18 September 2021 Technology & Digitalization 0

Mobile devices updates

Apple product launches may have lost some of their razzmatazz over the years but smartphones are in demand once again.

Wind back two years and their era was thought to be coming to a close. Samsung reported lower than expected sales and Apple stopped reporting quarterly iPhone shipment figures altogether. The pool of people without a smartphone had grown vanishingly small. In the US, for example, 88 per cent of teens and adults already owned a smartphone according to eMarketer. Improvements in new phones did not persuade existing owners to upgrade.

Apple and Samsung reacted by making phones more expensive, which allowed them to maintain revenue growth even as shipments stalled. This, however, left users even less willing to pay for frequent upgrades. In the US, the replacement cycle rose to almost three years. Like PCs before them, smartphones appeared to have reached saturation point. 

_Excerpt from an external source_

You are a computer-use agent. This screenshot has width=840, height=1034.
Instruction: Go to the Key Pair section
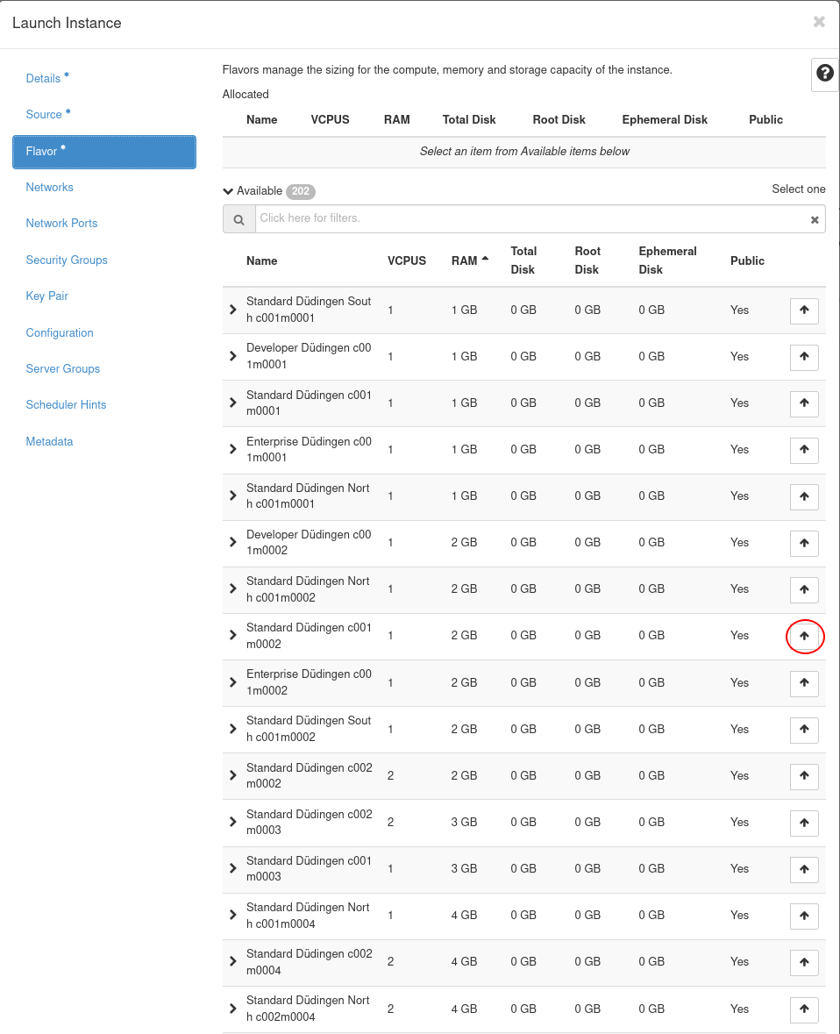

Yet the pandemic has proved forecasters wrong, spurring a rise in consumer spending on electronics. After years of contraction, IDC expects smartphone shipments to grow by more than 7 per cent this year. Next year they should increase by a further 3 per cent.

Smartphone sales are forecast to rise PC and smartphone unit sales per year, million G1524_21X

Timing partly explains this. Smartphone users who hung on to their phones for three or four years have grown tired of cracked screens and waning battery life. They will pay up for a new version. But faster connection speeds offered by 5G have also proved alluring. Apple’s 5G enabled iPhone 13 phones are expected to be popular, in spite of relatively modest updates. Only 5 per cent of iPhone owners have 5G phones, according to Morgan Stanley. That leaves plenty of room for growth.

The smartphone market overcame supply chain problems this year too, while Chinese consumer demand has picked up. Meanwhile wireless carriers such as AT&T have bumped up sales by offering trade-in discounts.

But the biggest draw may be the lack of an alternative. In spite of promises, virtual reality headsets have failed to become the next big thing. For now, the most convenient way to access the internet remains the smartphone.